Hello Team,
I want to extract the useragent information. Using apache server
I added the data as apache logs, ISS. the data is formatted this way:
66.249.xx.xx - - - [02/Jun/2012:04:02:12 -0400] "GET /robots.txt HTTP/1.1" 200 1792 "-" "Mozilla/5.0 (compatible; Googlebot/2.1; +http://www.google.com/bot.html)"
However, I've added a couple of files, and useragent is never listed in the field column. I am interested in extracting these: Mozilla/5.0 (compatible; Googlebot/2.1)
Any recommendations?
Where in the Splunk Manager can I set access_combined. I am a non programmer and new to Splunk so am having difficulties setting up
Your log files do not need to contain the name of the field. useragent
is the field name.
If the logs are apache logs, you can set the sourcetype to access_combined
or access_combined_wcookie
in inputs.conf (or via the Splunk Manager GUI). These sourcetypes are predefined in Splunk for apache logs; I think that access_combined
may be the right choice for your situation.
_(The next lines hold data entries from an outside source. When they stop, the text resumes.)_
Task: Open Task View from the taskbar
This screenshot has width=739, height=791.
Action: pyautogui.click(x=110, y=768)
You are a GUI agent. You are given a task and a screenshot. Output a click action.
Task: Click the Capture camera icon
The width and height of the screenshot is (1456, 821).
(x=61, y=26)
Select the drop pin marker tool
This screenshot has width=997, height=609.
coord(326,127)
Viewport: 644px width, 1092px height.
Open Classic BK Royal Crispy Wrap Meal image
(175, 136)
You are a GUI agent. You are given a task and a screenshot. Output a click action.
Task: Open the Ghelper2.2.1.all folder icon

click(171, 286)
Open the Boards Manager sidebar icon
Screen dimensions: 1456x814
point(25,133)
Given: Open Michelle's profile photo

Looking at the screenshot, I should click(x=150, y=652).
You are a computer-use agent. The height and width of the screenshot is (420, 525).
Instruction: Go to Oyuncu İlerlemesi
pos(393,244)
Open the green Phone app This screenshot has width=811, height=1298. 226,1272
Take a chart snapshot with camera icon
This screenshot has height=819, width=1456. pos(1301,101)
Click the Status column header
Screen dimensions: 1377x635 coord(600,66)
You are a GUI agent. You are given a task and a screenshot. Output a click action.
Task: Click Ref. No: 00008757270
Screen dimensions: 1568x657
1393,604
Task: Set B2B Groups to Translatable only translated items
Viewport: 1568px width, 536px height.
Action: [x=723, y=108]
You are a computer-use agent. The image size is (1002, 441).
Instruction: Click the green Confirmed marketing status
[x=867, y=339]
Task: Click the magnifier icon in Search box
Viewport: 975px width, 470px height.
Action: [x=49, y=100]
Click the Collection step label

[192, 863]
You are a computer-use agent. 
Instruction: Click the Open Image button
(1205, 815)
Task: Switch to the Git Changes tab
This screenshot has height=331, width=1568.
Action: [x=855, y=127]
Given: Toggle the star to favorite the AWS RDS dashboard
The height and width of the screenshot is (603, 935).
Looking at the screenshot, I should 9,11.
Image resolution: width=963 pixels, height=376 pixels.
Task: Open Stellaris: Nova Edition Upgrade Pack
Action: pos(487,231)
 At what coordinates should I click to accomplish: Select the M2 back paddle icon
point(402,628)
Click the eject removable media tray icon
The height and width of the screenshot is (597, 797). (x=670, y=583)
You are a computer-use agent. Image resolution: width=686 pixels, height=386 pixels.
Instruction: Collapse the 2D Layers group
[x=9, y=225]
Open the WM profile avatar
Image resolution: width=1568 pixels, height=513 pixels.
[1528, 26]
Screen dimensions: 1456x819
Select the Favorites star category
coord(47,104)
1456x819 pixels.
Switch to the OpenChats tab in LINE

When you use a predefined sourcetype, Splunk will automatically perform the field extractions that are defined for that sourcetype. The access_combined sourceytpe defines a field named useragent
.
BTW, this change will only affect new data that is added to Splunk. The data that has already been indexed will not change to the access_combined sourcetype.
Lisa is ultimately correct with this answer. Correct source typing is the solution. You may want to consider attending Splunk training courses.
There are several choices:
1. Extract the field at search time with | rex command like so: source=/opt/log* | rex field=_raw "\"-\"\s+(?
2. Use the interactive field extractor. See http://docs.splunk.com/Documentation/Splunk/4.3.3/User/InteractiveFieldExtractionExample
3. Or use Splunk's Manager view to create an extracted field.
You can use the | rex command or use the Interactive field extractor to extract your own field.
http://docs.splunk.com/Documentation/Splunk/4.3.3/User/InteractiveFieldExtractionExample
Thanks for your answer.
But I just realized my logs files don't have the word useragent listed.
How can I extract the Googlebot information instead?